Unveiling Scotland’s budget for the 2023-24 tax year, Scotland’s deputy first minister John Swinney has announced that the two highest rates of income tax will be raised by one penny in the pound.
The higher tax rate, starting on earnings in excess of £43,662 per year, will go up from 41 pence in the pound to 42 pence.
The top rate of tax has also been increased from 46 pence in every pound to 47 pence, and the payment threshold lowered.
The highest rate of income tax in Scotland currently applies to earnings of over £150,000 but will now count for any earnings over £125,140.
Elsewhere, the basic rate of income tax remains unaltered, after Scottish first minister Nicola Sturgeon had previously spoken out against adjusting it.
Other changes include an increase in the amount of second homes tax within wider Land and Buildings Transaction Tax, which goes from four per cent to six per cent.
An additional £550 million has been set aside for local authorities, who have also been given new powers to set their own council tax rates. Investment in the health and social care sector will be upped by a staggering £1 billion.

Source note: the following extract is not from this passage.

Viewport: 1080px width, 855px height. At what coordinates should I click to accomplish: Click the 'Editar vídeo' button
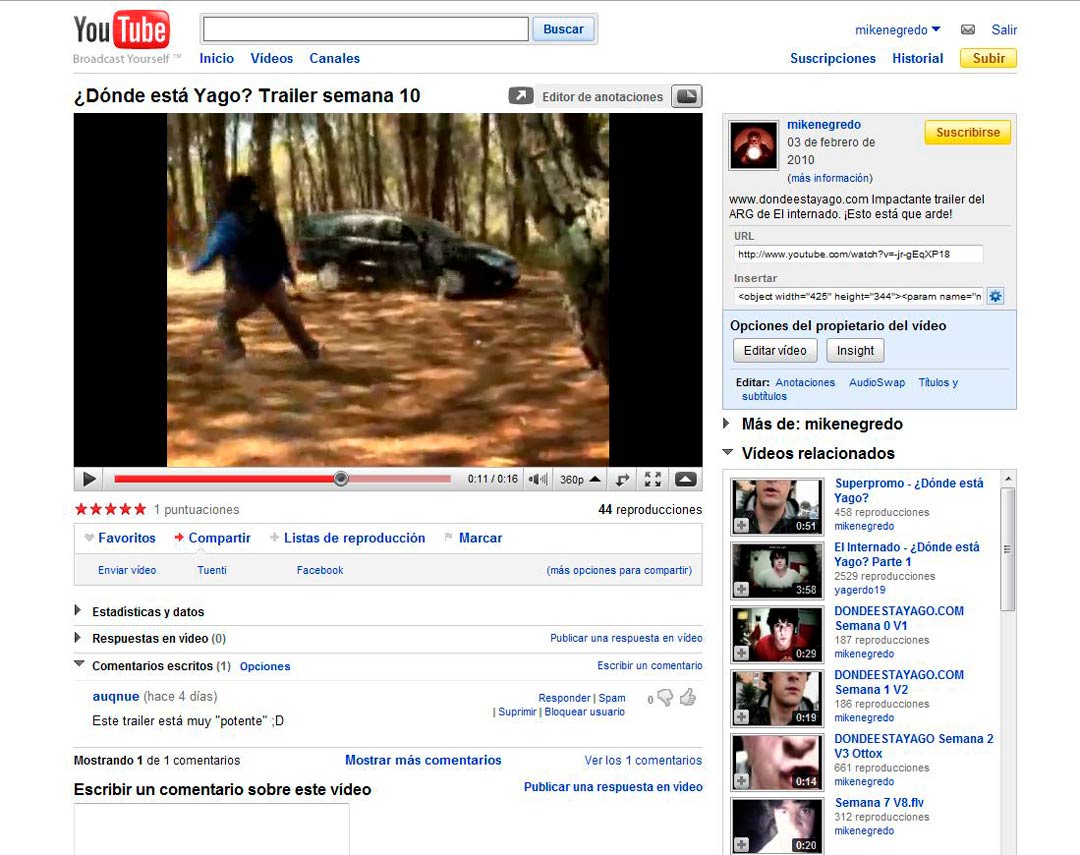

Meanwhile, benefits have been increased in line with the 10.1 per cent September 2022 rate of inflation and the Scottish Child Payment has been kept at £25 per child, per week.
Another move has seen £20 million that had been ringfenced for a second referendum on Scottish independence put towards a fuel poverty hardship fund. This decision comes after the Supreme Court recently ruled that Holyrood cannot stage a referendum without consent from Westminster.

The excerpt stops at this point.